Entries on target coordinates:

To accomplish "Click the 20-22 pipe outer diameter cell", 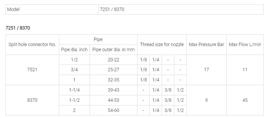I will pyautogui.click(x=113, y=60).
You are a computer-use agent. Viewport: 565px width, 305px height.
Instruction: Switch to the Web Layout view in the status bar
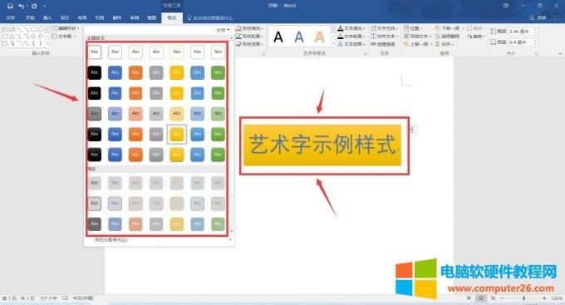click(494, 298)
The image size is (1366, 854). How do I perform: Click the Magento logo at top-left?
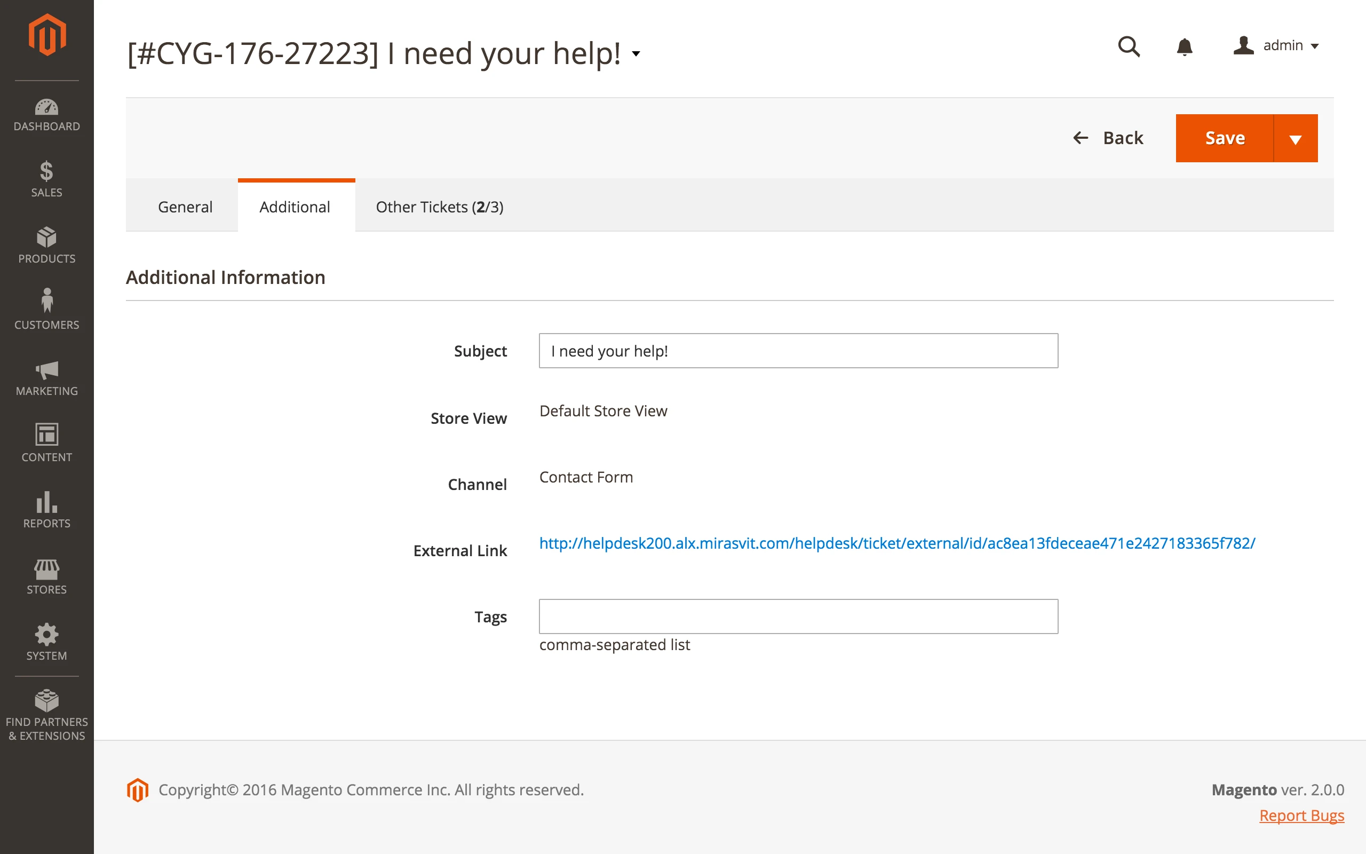point(47,35)
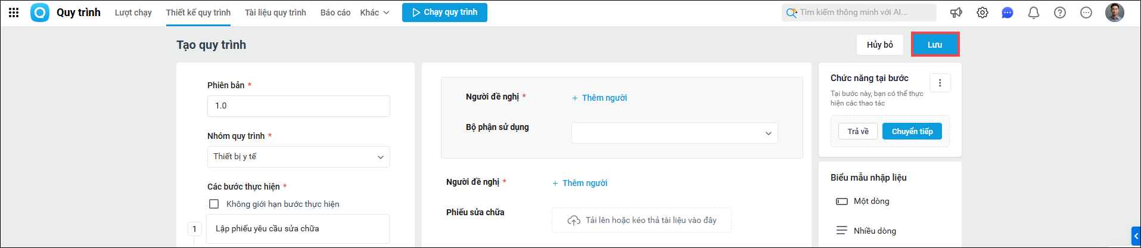
Task: Click the user profile avatar
Action: coord(1114,13)
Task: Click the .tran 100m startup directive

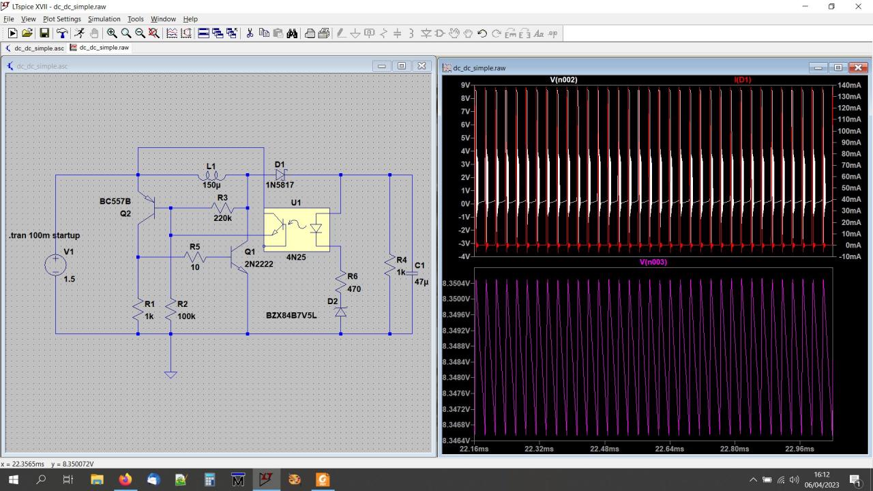Action: (44, 235)
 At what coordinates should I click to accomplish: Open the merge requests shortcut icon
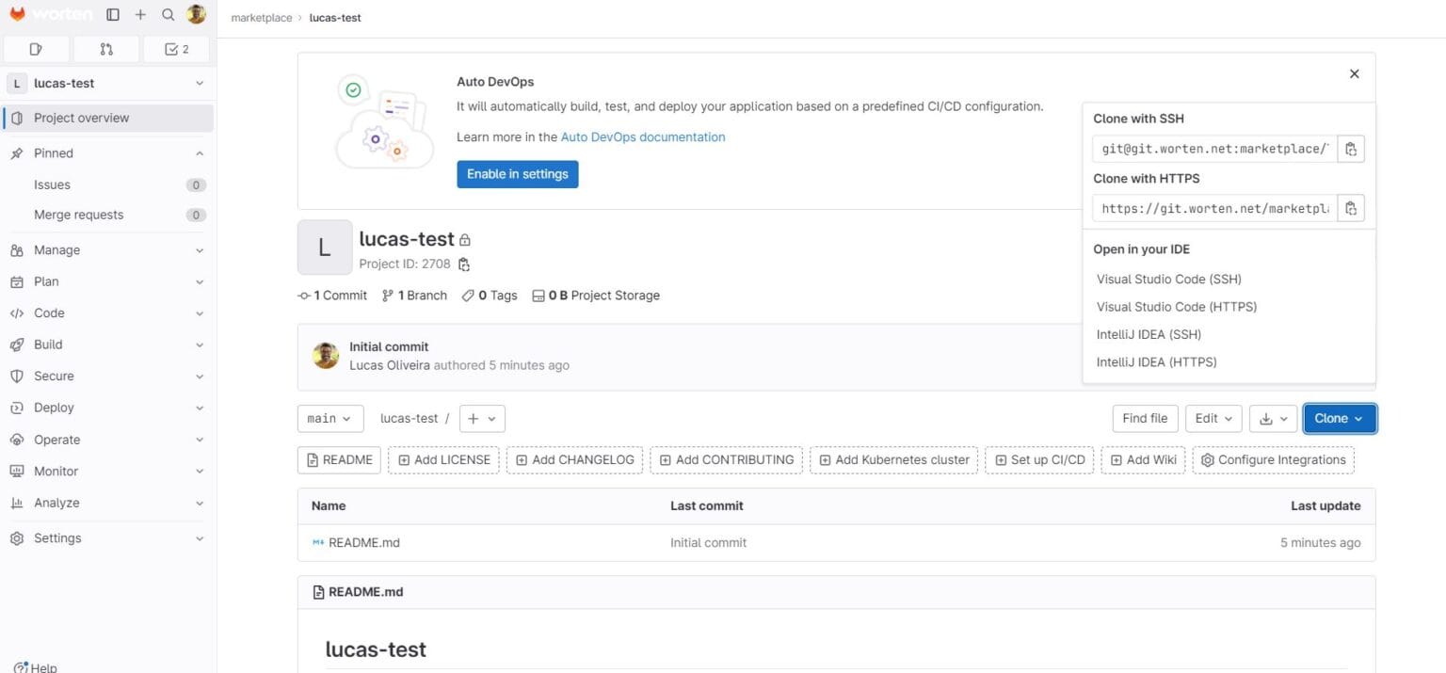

Exercise brief: Render the listing from the line containing "You are a computer-use" through its end as a JSON list of strings, one string per line, with blank lines omitted. Leave the pictures out.

Solution to this task:
[
  "You are a computer-use agent. Viewport: 565px width, 305px height.",
  "Instruction: Switch to the Web Layout view in the status bar",
  "click(494, 298)",
  "The image size is (1366, 854). How do I perform: Click the Magento logo at top-left?",
  "point(47,35)",
  "Task: Click the user profile avatar",
  "Action: coord(1114,13)",
  "Task: Click the .tran 100m startup directive",
  "Action: (44, 235)",
  " At what coordinates should I click to accomplish: Open the merge requests shortcut icon"
]